Whenever I read that a suspect is cooperating with investigators I picture them being helpful in the interrogation room. Tidying up. Providing light conversation.
The fact that my nephew told his teacher his Mom is on parole.
She’s on patrol, serving in the National Guard.
Patrol.
The richest man on Earth quits his job and blasts into space and nothing has ever seemed so suspicious to me.
What animal do I respect most? The octopus. I have no idea what to do with my hands most of the time, and I only have two of them.
Why couldn’t the pirates play cards?
The captain was standing on the deck.
#CardPlayingDay #RubbishJokes #DadJokes
Of course my husband went into sales. He told his drill sergeant at basic training he was allergic to fish because he didn’t like fish and got a sandwich made for him. IN THE ARMY.
gingerbread man: hold on
[puts baking paper on the bed]
*kissing intensifies*
My husband spent an hour at Home Depot yesterday and I spent an hour trying to find my husband in Home Depot yesterday.
[summons genie]
genie: are you finally ready to use your wishes
me: no but while you’re here, kindly pass the remote
genie: [visible anger] you can’t keep doing this, this isn’t how this works
My bank statement looks like a 9 yr old stole my debit card & used it to eat lunch at every shitty place he could think of for a month.

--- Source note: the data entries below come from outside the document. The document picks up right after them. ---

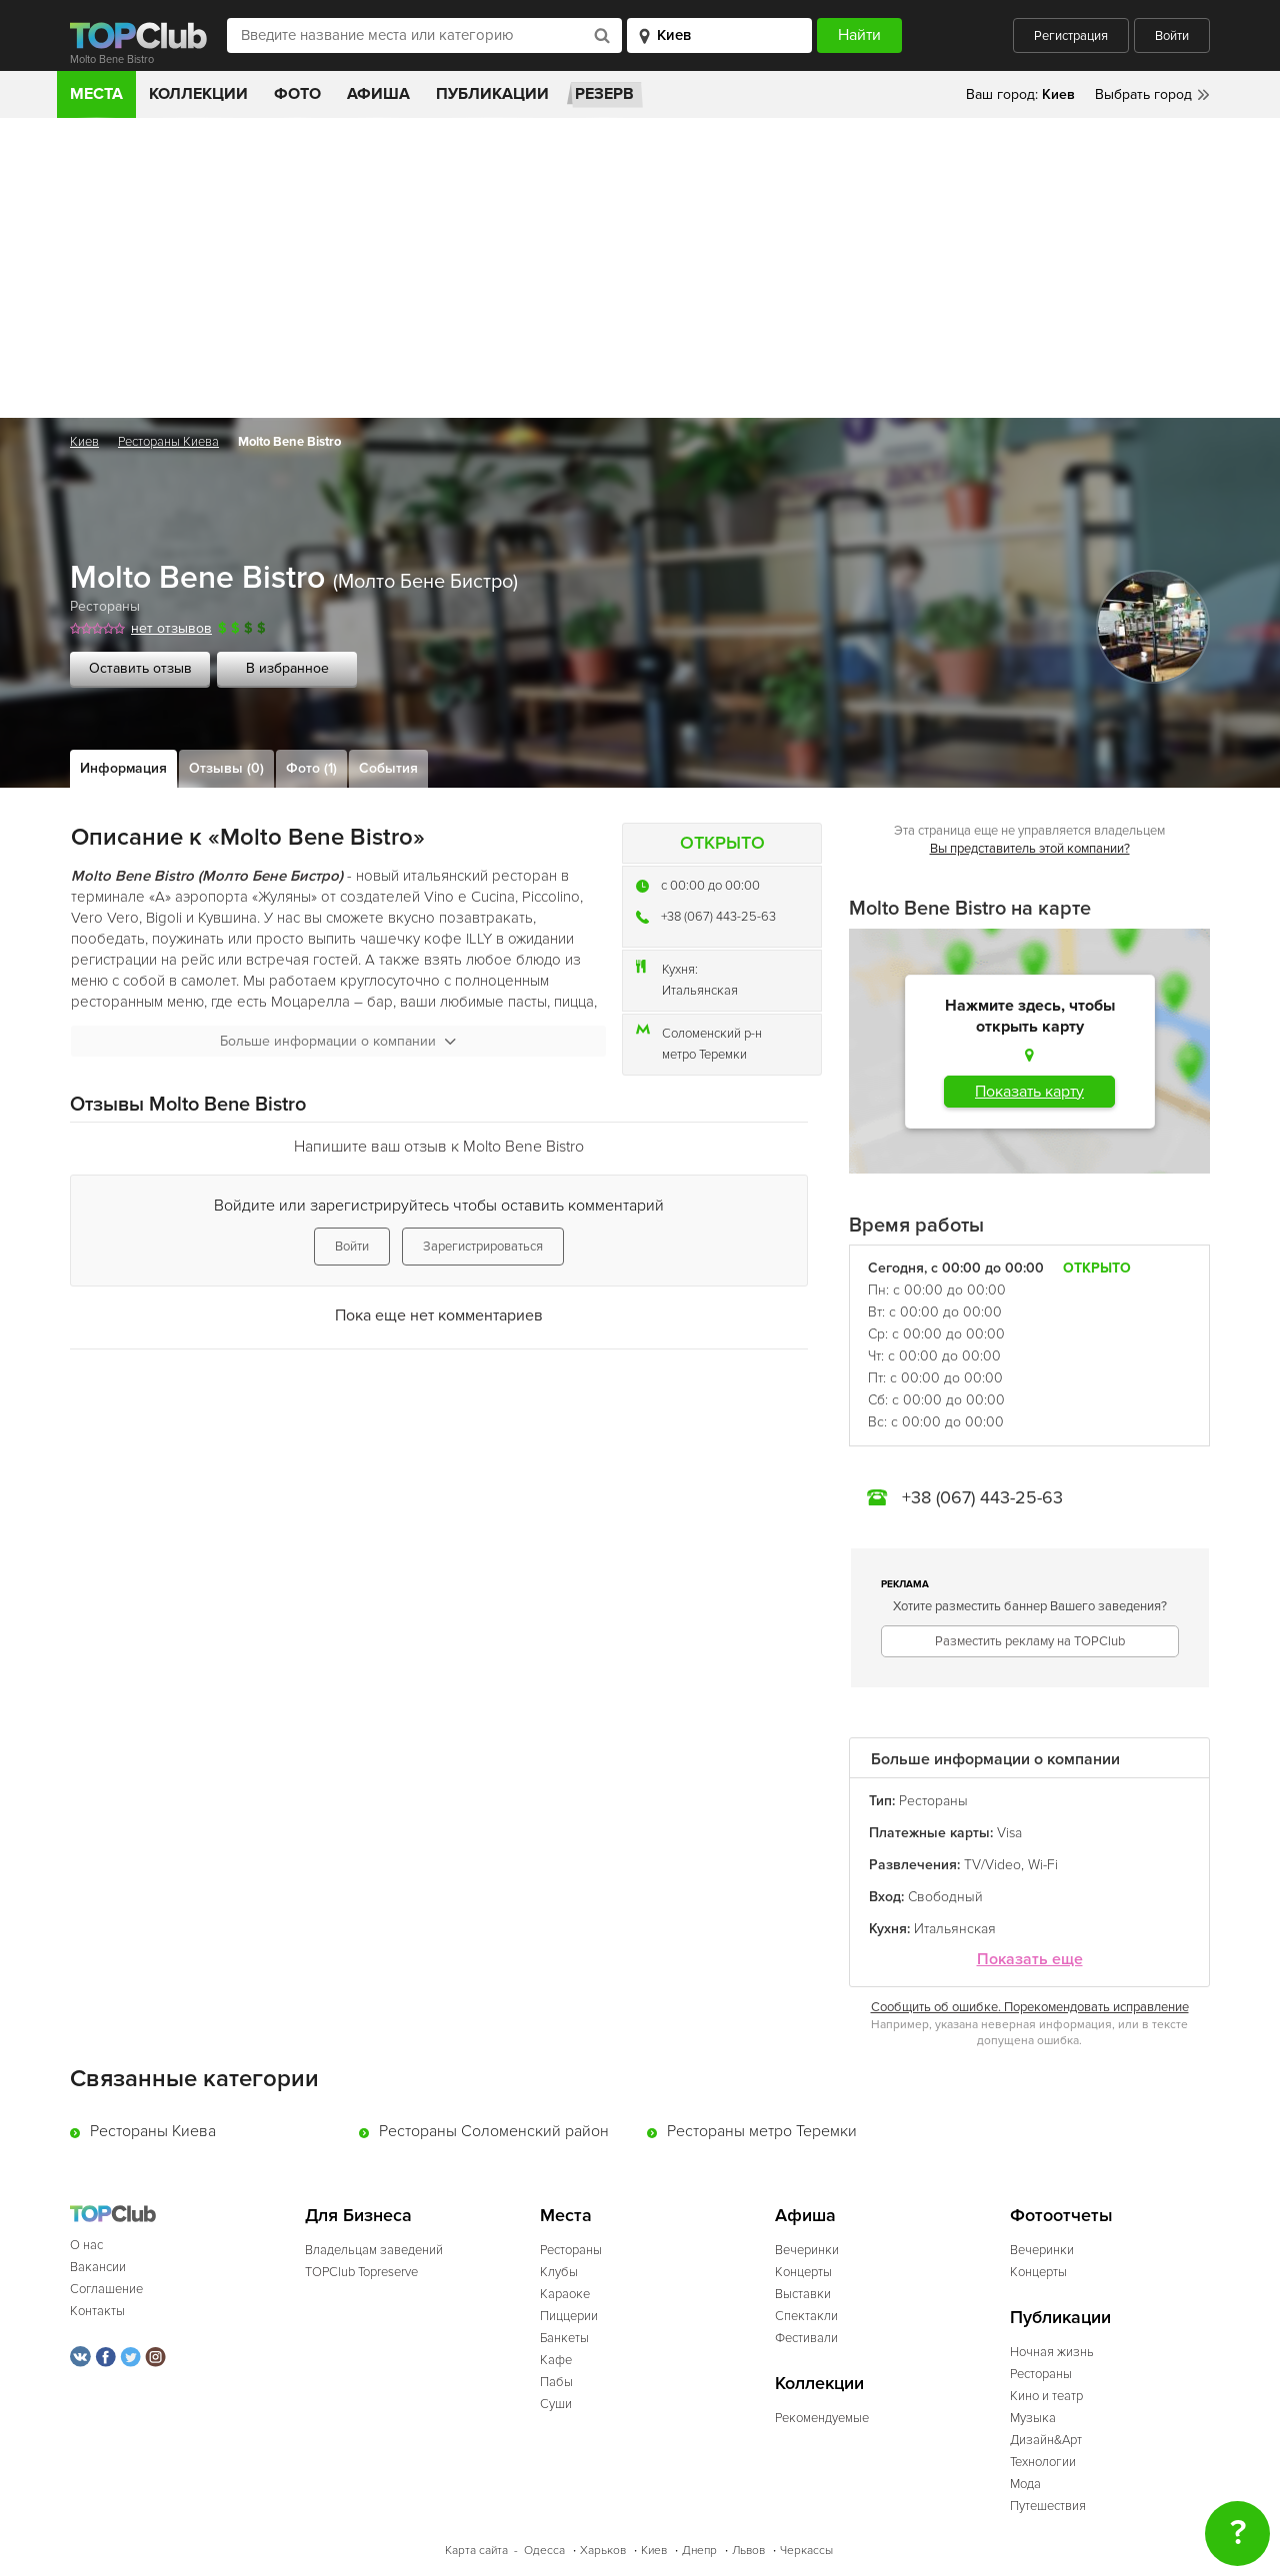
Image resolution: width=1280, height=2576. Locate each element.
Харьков (603, 2550)
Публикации (492, 94)
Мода (1025, 2484)
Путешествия (1048, 2506)
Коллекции (198, 94)
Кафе (556, 2360)
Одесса (544, 2550)
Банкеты (564, 2338)
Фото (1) (311, 768)
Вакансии (98, 2267)
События (388, 768)
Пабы (556, 2382)
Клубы (559, 2272)
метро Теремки (704, 1055)
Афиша (378, 94)
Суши (556, 2404)
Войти (1172, 36)
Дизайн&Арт (1046, 2440)
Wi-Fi (1043, 1864)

HR said that me trying to woo a colleague with a banjo is not what “challenge yourself in the workplace” actually meant.
Did you know that you can tell the gender of an ant by throwing it in water?
If it sinks = girl ant.
If it floats = buoyant.
Sorry I mostly speculated about my missing stapler in your leaving card.
My husband thinks it’s funny how I have nothing to wear until I pack 4 suitcases for a trip.
Freaking out people walking round the cemetery dressed as a Ghostbuster.
[during sex]
Him: are you on your phone?
Me: it’s called live tweeting maybe you’ve heard of it
Every time I cook risotto I feel like Gordon Ramsey is going to walk in and scream at me.
In my trunk is a tire iron, a box of human hair, and a bottle of Grey Goose. I’m always prepared for an impromptu crime scene tampering.